One perennial debate is whether taking sustainability seriously improves financial results. Convincing data are elusive, although most people assume a small, positive relationship. Fifty-seven percent of executives surveyed by the Economist Intelligence Unit responded that the benefits of pursuing sustainable practices outweigh the costs, although well over 80 percent expect any change to profits to be small.
Ed Potter, director of global workplace rights at Coca-Cola, a global leader in the beverage industry, notes that demonstrating the link for an entire company would involve important measurement issues. “I don’t think that anyone has established the connection in accounting terms,” he says. “Much of this is based on faith and a belief that there is a clear connection.”
Michael Prideaux, director for corporate and regulatory affairs at British American Tobacco (BAT), the world’s second-largest tobacco company, agrees that the link is difficult to demonstrate mathematically. “It is an implicit one: If a business is not seen to be sustainable, it is unlikely to be highly valued. I’m absolutely convinced that it is there, but can’t prove it. As far as costs are concerned, good behavior doesn’t cost much, and, on the environmental side, if you use less raw material, you can save money.”

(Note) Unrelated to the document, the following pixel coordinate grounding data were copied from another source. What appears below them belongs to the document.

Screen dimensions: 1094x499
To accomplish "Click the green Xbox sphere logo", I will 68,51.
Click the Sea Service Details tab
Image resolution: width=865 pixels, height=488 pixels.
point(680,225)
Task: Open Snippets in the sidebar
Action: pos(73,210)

One striking finding of the Economist Intelligence Unit survey is the connection between corporate sustainability and strong share price performance. Companies with the highest share-price growth over the previous three years paid more attention to sustainability issues, whereas those with the worst performance tended to devote less time to those issues. The link appears clear: The companies that rated their efforts most highly over the three-year period saw annual profit increases of 16 percent and share-price growth of 45 percent, whereas those that ranked themselves worst reported growth of 7 percent and 12 percent, respectively. In general, the high-performing companies put a much greater emphasis on social and environmental considerations at the board level, whereas the poorly performing firms were far more likely to have nobody in charge of sustainability issues.